The voice feedback loop. The satellite's TTS output was loud enough that its own microphone heard it; the response triggered interpretation; a loop formed. Fix: mute the microphone during TTS playback; reduce speaker volume relative to microphone sensitivity; use a satellite with acoustic echo cancellation.

The voice command that worked for the owner but not for a staff member. Different voice, different accent, different phrasing. The Whisper model recognized one well and the other poorly. Fix: train or fine-tune per-user if the issue is severe; simpler alternatives include adjusting phrasing, using shorter commands, and providing dashboard fallback for staff who find voice unreliable.

The voice assistant that leaked context. An LLM-based intent handler, asked about operational details, responded with information that should not have been shared with whoever was in the room.

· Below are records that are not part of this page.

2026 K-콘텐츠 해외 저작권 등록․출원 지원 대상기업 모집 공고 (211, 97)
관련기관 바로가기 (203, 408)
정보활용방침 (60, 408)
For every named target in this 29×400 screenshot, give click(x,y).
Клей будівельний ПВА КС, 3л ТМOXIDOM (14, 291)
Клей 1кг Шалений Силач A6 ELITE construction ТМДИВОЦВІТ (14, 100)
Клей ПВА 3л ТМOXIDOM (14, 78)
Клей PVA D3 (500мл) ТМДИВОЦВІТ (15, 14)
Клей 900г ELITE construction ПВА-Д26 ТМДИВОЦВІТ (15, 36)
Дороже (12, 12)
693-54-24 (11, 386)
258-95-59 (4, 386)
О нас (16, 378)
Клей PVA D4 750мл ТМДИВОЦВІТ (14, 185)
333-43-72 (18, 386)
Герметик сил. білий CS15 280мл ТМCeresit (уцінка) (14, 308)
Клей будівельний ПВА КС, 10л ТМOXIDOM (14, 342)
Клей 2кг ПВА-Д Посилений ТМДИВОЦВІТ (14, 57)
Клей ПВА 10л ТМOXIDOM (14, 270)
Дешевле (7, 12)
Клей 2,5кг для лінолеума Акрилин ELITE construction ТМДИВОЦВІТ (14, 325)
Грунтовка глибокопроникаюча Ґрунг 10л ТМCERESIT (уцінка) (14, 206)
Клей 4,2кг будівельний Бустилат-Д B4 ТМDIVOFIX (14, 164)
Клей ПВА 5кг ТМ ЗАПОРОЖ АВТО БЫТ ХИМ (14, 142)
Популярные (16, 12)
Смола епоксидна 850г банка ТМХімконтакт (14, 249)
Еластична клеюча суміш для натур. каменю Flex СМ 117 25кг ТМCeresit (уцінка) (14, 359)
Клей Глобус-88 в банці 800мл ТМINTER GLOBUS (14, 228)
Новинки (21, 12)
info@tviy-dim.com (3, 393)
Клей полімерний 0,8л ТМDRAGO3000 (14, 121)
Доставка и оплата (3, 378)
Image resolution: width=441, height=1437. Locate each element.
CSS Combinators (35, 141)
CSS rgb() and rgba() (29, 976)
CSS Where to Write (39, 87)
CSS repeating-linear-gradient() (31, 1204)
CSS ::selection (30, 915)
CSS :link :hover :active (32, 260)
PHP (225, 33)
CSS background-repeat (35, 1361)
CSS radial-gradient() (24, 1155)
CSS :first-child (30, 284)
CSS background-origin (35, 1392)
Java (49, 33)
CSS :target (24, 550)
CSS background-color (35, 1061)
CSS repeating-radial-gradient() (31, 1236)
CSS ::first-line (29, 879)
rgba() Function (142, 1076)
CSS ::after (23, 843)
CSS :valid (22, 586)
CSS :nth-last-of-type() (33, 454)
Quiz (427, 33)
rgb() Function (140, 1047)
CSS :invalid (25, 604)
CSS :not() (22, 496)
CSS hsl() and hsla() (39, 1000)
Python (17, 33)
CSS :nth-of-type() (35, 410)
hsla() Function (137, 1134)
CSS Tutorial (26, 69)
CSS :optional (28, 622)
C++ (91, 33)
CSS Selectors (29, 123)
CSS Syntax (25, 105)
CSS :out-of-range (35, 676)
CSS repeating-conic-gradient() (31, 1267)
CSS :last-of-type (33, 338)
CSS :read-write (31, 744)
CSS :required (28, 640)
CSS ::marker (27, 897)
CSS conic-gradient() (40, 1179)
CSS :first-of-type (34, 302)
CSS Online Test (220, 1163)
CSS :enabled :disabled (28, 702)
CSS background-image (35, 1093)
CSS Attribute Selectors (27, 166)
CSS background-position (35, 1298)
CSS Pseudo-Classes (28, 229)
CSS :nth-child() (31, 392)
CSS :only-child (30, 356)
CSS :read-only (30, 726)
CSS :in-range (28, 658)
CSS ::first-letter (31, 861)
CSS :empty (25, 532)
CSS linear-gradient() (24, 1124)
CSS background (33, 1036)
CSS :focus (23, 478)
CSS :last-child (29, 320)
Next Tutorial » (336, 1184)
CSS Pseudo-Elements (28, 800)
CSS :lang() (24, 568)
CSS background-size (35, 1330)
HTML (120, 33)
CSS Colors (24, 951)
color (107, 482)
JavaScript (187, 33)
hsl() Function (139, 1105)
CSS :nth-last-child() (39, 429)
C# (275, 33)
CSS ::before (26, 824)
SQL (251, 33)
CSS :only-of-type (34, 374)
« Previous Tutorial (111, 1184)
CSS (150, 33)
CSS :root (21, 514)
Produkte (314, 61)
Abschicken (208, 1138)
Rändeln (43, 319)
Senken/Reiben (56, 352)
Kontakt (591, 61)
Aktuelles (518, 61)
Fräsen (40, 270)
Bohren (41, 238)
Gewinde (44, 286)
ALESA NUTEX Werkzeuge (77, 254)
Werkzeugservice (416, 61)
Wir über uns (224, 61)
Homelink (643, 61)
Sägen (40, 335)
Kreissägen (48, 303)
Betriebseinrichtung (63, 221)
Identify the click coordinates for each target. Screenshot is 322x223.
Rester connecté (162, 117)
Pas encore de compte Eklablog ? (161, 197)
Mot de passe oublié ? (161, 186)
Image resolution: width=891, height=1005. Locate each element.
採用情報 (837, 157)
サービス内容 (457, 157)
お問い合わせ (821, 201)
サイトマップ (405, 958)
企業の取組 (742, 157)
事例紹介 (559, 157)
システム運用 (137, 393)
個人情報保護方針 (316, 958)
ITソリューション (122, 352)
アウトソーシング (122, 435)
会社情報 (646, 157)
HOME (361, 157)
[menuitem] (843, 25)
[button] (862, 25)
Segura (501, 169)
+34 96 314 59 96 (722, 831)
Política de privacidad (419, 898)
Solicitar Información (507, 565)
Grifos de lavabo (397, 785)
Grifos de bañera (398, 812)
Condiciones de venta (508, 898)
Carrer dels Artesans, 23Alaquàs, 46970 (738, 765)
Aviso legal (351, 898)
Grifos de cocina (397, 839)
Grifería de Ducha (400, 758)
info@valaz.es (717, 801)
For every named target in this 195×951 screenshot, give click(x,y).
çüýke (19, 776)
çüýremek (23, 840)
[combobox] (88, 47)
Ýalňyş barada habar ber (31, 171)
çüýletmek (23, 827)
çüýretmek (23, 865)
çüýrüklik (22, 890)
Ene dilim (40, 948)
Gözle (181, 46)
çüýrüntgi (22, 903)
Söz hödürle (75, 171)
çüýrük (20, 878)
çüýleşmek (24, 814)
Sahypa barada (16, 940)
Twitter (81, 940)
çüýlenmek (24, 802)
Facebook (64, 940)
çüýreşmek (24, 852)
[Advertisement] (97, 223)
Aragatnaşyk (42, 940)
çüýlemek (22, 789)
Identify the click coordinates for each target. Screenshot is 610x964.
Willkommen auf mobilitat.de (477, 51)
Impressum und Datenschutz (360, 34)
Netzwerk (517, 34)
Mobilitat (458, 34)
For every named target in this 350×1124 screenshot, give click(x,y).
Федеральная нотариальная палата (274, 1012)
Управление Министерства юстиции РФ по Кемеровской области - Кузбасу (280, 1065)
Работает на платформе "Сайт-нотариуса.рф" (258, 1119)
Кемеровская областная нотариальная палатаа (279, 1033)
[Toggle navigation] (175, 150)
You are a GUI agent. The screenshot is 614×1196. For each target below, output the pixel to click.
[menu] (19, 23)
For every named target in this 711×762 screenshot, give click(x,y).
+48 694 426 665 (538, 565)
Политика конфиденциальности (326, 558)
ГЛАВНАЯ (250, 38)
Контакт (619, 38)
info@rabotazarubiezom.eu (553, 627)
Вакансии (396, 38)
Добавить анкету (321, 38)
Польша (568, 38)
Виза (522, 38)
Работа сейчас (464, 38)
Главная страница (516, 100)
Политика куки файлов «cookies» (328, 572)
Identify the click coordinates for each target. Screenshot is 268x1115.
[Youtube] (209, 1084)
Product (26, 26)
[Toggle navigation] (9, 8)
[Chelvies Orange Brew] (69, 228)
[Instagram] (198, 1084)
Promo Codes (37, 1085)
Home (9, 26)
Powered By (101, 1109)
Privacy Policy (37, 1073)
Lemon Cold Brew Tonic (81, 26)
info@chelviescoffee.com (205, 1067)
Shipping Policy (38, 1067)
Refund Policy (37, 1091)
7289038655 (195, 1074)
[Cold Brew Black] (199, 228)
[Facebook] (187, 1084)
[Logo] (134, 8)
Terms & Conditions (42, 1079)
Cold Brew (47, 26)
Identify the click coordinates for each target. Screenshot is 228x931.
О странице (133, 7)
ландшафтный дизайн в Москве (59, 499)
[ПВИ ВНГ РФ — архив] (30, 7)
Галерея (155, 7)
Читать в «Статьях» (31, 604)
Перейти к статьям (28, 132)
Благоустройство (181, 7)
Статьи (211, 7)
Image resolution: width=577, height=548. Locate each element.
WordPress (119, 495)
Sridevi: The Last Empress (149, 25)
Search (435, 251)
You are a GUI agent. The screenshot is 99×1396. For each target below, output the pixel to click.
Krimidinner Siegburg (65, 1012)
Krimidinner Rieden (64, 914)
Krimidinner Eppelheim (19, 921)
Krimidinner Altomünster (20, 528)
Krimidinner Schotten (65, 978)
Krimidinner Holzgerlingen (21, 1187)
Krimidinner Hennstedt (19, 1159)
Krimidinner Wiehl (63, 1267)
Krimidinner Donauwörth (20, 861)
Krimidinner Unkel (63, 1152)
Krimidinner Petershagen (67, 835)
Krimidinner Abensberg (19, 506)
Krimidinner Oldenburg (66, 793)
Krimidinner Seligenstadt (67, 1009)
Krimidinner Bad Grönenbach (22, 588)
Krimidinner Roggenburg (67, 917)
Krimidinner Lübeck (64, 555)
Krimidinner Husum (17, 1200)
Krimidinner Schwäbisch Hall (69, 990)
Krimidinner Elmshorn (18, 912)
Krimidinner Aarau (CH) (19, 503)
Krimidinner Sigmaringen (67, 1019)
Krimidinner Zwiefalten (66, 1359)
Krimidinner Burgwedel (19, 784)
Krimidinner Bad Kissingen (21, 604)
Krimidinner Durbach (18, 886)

Fix: scope the LLM's context carefully; do not include sensitive data in the prompt context; consider local LLMs for operations with sensitive data.

The outdoor voice that was nearly unusable. A satellite mounted under an overhang at the greenhouse entrance worked poorly; wind, distant machinery, and ambient noise produced frequent misrecognitions. Fix: honest about the use case — outdoor voice is hard. Move the satellite inside; use a phone-based alternative for outdoor commands; accept that the right answer is sometimes "voice does not fit here."

What not to do.

Patterns to avoid.

Don't assume voice will work perfectly. Design with the misrecognition case in mind. Confirmation prompts, visual feedback, and fallback interfaces keep the system usable when voice stumbles.

Don't expose every entity to voice. Exposing everything means a misheard command can do anything. Expose only the entities and scripts that make sense for voice control; keep configuration and sensitive operations off voice.

Don't route safety-critical operations through voice alone. A misheard command should not lead to catastrophic consequences. For commands that matter, confirmation is appropriate; for truly critical operations, voice is not the right channel.

Don't over-engineer responses. A voice assistant that speaks in long formal sentences is exhausting. Responses should be brief and clear. "Done" is often better than "I have successfully executed the command you requested."

Don't forget to test recognition with actual users. The owner's voice and vocabulary are not the staff's voice and vocabulary. Recognition that works well for one person may fail for another. Test broadly.

Don't deploy voice in environments where it cannot work. Outdoor, noisy, or acoustically difficult spaces produce frustrating voice experiences. Dashboards work everywhere; voice should be deployed where it has a fighting chance.

Don't skip the privacy disclosure. Workers and visitors have reasonable expectations about always-listening microphones. Disclosure is a small gesture that prevents a lot of friction.

Don't make voice the only way to do something. Every voice-invokable action should also be accessible through a dashboard or other interface. When voice fails, the operation should continue.